Но… одно-то вещество было мирным, спокойным, получить его не составляло большого труда, а другое — настоящее чудовище, коварное, опасное. То брат, то Володя произносили слово «фосген», и мне казалось, что это фыркает и огрызается раздраженный тигр. Имея дело с этим «тигром», очень просто было и отравиться и даже взорваться.
— Мне бы хоть ка-аплю! — стонал брат, стискивая руки. — Взглянуть только, какая будет реакция!
— Нет! — Володя решительно двинул ребром ладони по клеенке. — Что тебе капля? В игрушки играть? Нужно сделать или достать хорошую порцию. Тебе нужен полноценный эксперимент! Чего стоит твоя находка без эксперимента?
— Лучше сделать, — сказал брат.
— Хорошо говорить, а как сделать? Представляешь себе, сколько тут нужно всякого предохранительного оборудования? Где на это могут пойти? У вас в институте как?

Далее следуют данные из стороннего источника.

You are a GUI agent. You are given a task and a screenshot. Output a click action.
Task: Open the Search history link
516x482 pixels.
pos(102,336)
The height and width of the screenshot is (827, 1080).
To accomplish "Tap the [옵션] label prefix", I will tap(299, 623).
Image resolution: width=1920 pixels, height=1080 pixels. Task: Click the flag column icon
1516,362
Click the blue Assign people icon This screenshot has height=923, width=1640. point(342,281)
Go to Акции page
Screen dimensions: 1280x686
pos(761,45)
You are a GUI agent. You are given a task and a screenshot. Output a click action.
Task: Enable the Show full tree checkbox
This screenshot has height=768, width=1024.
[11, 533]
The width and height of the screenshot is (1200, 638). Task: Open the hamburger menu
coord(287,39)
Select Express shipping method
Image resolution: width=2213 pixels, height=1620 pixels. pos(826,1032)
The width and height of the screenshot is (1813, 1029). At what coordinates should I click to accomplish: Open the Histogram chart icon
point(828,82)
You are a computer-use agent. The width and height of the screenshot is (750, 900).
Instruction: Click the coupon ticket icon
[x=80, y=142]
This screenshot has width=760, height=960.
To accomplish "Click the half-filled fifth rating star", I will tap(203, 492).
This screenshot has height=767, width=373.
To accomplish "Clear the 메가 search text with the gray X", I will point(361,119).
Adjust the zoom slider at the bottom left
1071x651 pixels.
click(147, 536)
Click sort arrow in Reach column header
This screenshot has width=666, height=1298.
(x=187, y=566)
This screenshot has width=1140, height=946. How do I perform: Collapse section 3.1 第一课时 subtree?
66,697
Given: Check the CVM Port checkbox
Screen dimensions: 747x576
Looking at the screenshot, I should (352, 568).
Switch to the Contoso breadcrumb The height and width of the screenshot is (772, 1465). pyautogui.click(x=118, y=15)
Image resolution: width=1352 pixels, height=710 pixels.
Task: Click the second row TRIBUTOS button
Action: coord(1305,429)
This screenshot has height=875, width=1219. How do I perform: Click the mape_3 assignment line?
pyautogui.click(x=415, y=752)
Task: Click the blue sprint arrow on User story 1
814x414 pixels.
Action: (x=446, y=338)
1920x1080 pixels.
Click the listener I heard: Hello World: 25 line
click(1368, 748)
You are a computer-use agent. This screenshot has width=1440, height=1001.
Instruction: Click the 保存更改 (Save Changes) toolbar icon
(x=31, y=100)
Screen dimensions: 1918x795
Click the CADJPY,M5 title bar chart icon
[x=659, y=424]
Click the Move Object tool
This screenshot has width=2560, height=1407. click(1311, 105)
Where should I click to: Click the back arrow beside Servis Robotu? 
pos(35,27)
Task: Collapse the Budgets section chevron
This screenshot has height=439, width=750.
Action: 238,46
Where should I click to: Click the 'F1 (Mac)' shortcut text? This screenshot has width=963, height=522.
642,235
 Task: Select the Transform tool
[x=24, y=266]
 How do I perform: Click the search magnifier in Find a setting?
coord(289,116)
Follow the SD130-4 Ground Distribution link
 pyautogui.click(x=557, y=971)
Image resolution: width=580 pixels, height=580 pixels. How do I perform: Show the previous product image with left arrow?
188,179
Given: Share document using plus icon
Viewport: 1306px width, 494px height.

— И думать нечего! — брат махнул рукой. — И негде, и нет такого человека, который бы загорелся и помог.
— Попробую поговорить у нас, — пробурчал Володя, — хотя у нас тоже… Это в какой-нибудь заводской лаборатории надо сделать, там проще. Ты сохранил связи со своим заводом?
— Сохранил, но там ничего не выйдет. Там ведь в основном не химия, а электрооборудование.
Я проснулась оттого, что клубок шерсти, скатившись с моих колен, стукнул об пол. Что это творится? Пронзительно-синее окно грозно глядит в кухню. Три поблекшие зеленые лампы, одна настоящая, две отраженные, словно уходят в эту синь. Черный тополь со спутанными ветками ясно виден в окне. Две странные фигуры сидят у кухонного стола.
Они въехали на стол локтями и сблизили свои лица, как двое забулдыг, которые засиделись за бутылкой до рассвета.
О чем они бормочут, о чем сговариваются? Что-то недоброе во всем этом…
— Противогаз есть?
— Ну, есть…
Они сидели, такие страшные в этом синем и зеленом свете. Я вскочила с лавки, уперлась руками в стол и заглянула каждому в лицо.
Они даже не шелохнулись. Лицо у брата сухое, с черными тенями, постаревшее, у Володи — отекшее, с выпяченной нижней губой.
Я стукнула кулаком по столу, чтобы они, наконец, посмотрели на меня.
— Не смейте! Слышите? Что это вы выдумали? Я не намерена терять никого из вас!
Когда я видела Володю в последний раз? Это было в первый день войны. Все были возбуждены, наэлектризованы, смотрели на Володю с братом как на будущих воинов, а они петушились перед нами. Мы тогда еще не понимали, что произошло. Только ночью я поняла, что прежняя жизнь кончилась, что теперь — война, что теперь нет ни у кого ни дня, ни ночи, ни прочной крыши над головой, ни семьи, где все живут вместе.
Напротив нашего дома был пустырь, куда шоферы заворачивали свои грузовики, сдавали их, а сами налегке, прямо отсюда уходили в военкомат. Конец переулка был заполнен толпой, это стояли шоферские жены, и от этой толпы поднимался непрерывный стонущий гул. А грузовики, один за другим продвигаясь на малой скорости в толпе, взбираясь на пригорок пустыря, натужно ревели. И этот рев, стоны и плач провожающих женщин, слитые в одно, всю ночь раздавались под моим окном, и это были первые звуки народного горя, к которому еще не притерпелись, против которого еще не было у людей внутри себя защиты. Оплакивались первые разлуки.
А утром, только посерело, стали проясняться белые, желтые, голубые косынки, платья в цветочках, женщин стало меньше, многие уже проводили мужей. А когда еще посветлело, стали видны озябшие, синеватые руки и губы, покрасневшие глаза и носы. Мужчины подходили, жены шли с ними рядом, цепляясь за мужнину руку, шли, чтобы расстаться.